In my previous post, I proposed a new graphic diagnostic tool for evaluating designed experiments. The suggested graph is a cell plot showing the pairwise correlation between two model terms as a colored square. If, as in Figure 1, there are 45 terms in the model, then the cell plot created using JMP shows 45*45 = 2025 colored cells.
What does this plot tell me?
Absolute correlations go from zero (blue) to one (red). The diagonal line of cells is red for any design, but it is most desirable for all the off-diagonal cells to be blue or at least on the blue end of the color spectrum. Every cell in Figure 1 is either pure blue or red. Cells colored pure red indicate that the associated model terms are indistinguishable from one another. In such a case, we say that the two effects are confounded. Looking at the first row of cells, we can see that the main effect of factor A is confounded with the D*G two-factor interaction.

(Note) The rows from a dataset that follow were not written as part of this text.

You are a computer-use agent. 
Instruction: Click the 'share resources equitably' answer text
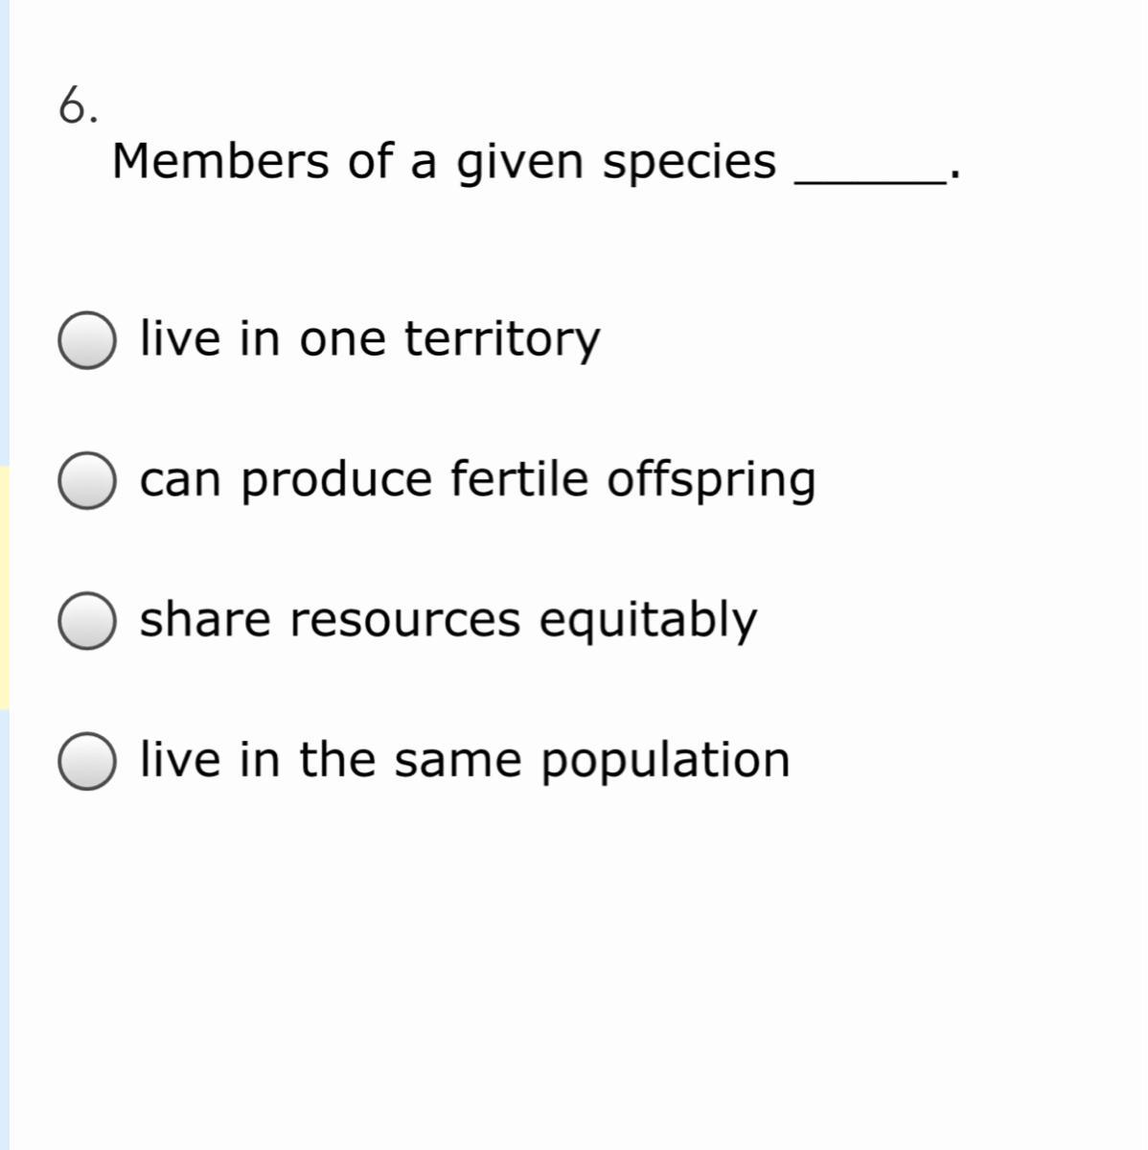pos(448,620)
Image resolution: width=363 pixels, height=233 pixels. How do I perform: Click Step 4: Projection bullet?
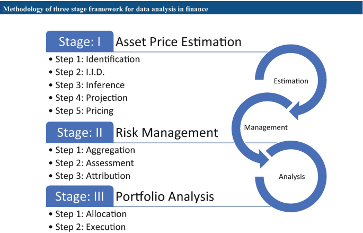[88, 98]
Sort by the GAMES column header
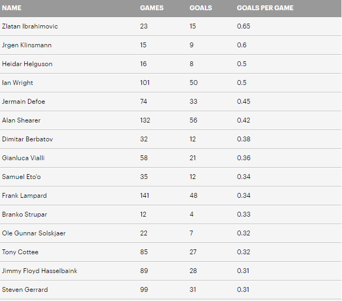Screen dimensions: 342x301 click(x=152, y=8)
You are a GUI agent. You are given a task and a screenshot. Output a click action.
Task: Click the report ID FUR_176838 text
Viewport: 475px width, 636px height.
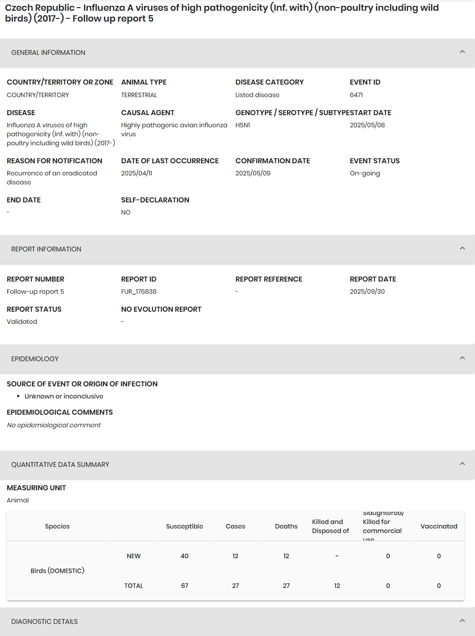[139, 291]
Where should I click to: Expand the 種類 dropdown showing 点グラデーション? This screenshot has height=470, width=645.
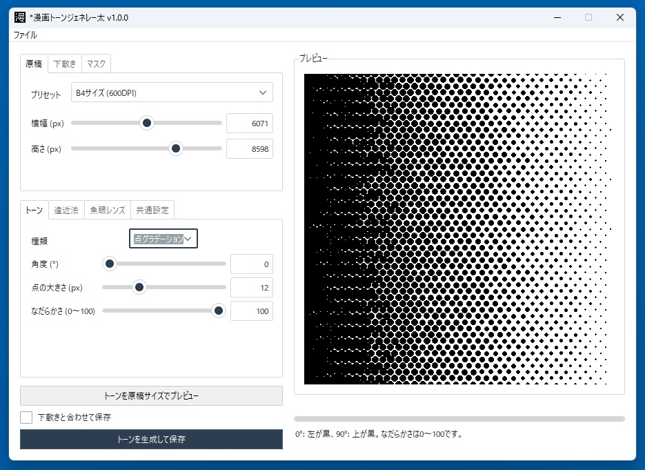pyautogui.click(x=163, y=239)
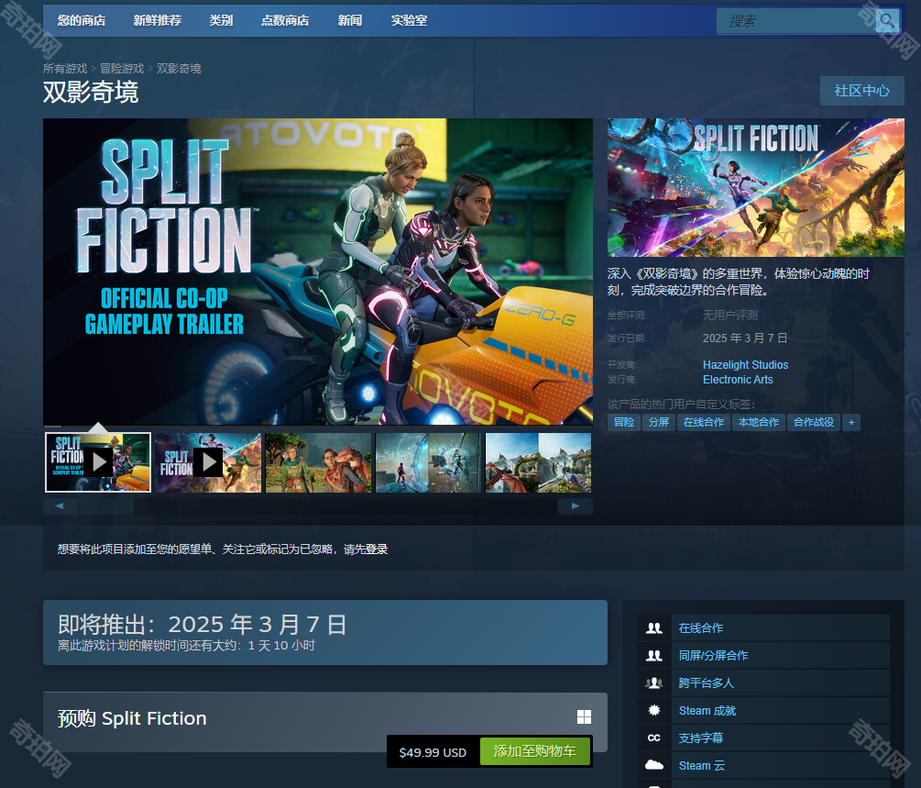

The design shown in Table 1 below and graphed in Figure 1 is a regular fractional factorial design for nine factors in 16 runs. One way to construct such a design is to start with a full factorial design – in this case having four factors and 16 runs. Then, factor E is generated by the element-wise multiplication of the columns for factors C and D. Similarly, F = BD, G = AD, H = ABC, and I = ABCD. The result of this procedure is a design that is orthogonal for the main effects but which confounds 12 of the 36 two-factor interactions with a main effect. Suppose you ran this experiment and observed large effects associated with factors A, D and G. You would like to say that these three factors are all active. However, an equally explanatory model is the one with the terms D, G and D*G. So, the confounding in the design produces ambiguous analytical results. The only data-driven way to resolve such ambiguity is to do further experimentation.
Is there some way to avoid confounding main effects and two-factor interactions?

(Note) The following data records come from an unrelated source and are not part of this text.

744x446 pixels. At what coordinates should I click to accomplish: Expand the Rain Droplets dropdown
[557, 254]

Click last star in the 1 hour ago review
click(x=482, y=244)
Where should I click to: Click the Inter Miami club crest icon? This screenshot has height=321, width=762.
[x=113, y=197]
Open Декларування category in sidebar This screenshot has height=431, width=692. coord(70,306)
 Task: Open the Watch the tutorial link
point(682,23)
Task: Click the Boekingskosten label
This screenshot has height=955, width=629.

Figure 2 shows our diagnostic plot for one of the 87 nonisomorphic orthogonal fractional factorial designs for nine factors in 16 runs (see Table 2). Unlike Figure 1, the upper right section of Figure 2 has no red squares. Thus, no main effect is confounded with any two-factor interaction. Moreover, the largest absolute correlation of any main effect with any two-factor interaction is only one-half. On the negative side, this design has more interactions correlated with every main effect even though the correlations are not as large.

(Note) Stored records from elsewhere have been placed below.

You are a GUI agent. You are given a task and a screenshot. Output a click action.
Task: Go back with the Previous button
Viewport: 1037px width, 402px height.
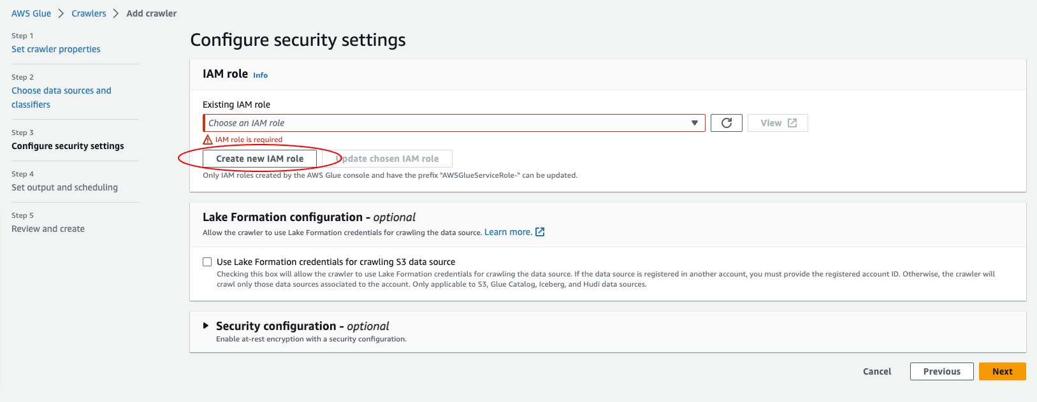click(941, 371)
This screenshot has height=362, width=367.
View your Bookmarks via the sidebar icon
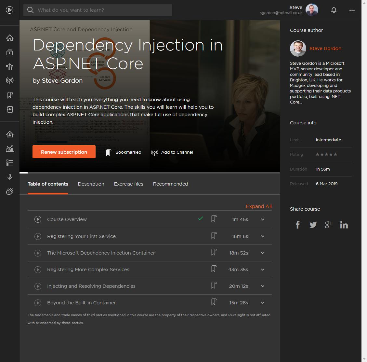pyautogui.click(x=10, y=95)
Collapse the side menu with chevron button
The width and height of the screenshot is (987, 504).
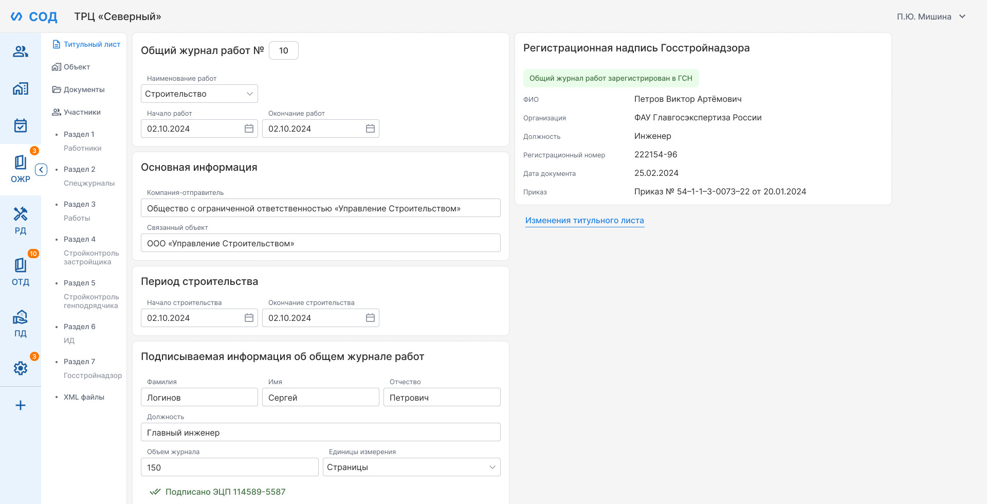point(41,170)
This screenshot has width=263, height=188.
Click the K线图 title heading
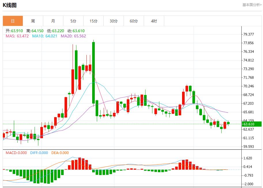pos(10,5)
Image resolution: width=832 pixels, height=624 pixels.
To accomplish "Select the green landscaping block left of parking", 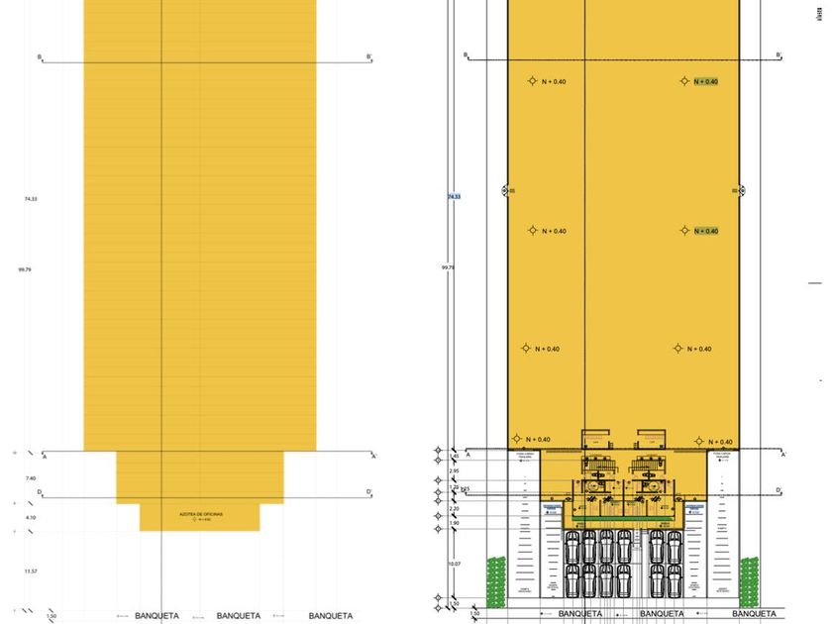I will coord(496,582).
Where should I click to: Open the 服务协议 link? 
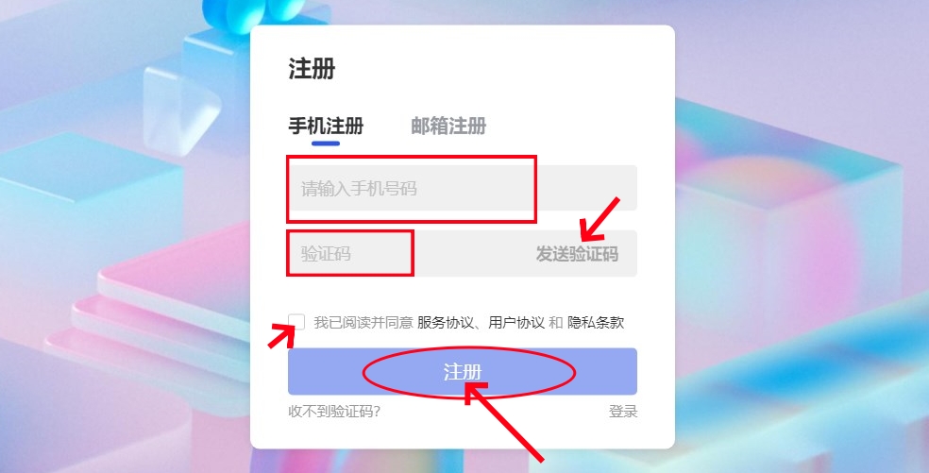[x=445, y=323]
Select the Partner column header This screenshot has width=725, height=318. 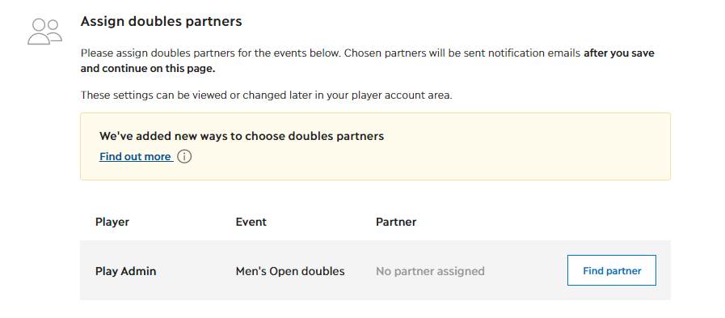[396, 222]
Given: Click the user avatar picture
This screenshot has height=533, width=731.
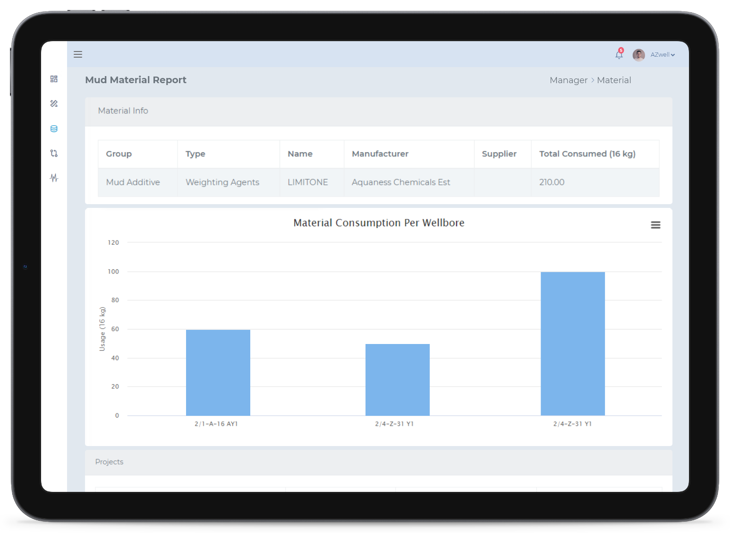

Let us go back to the scenario we considered before. Can we distinguish between the model having the main effects A, D and G and the alternative model having the main-effects D and G plus the D*G two-factor interaction? Absolutely! This is true as long as the observed effects are sufficiently larger than their standard errors.
What is the bottom line?
Comparing Figures 1 and 2 side by side provides a quick way of assessing the relative merits of the two designs. I prefer designs where the diagnostic plot contains fewer pure red squares.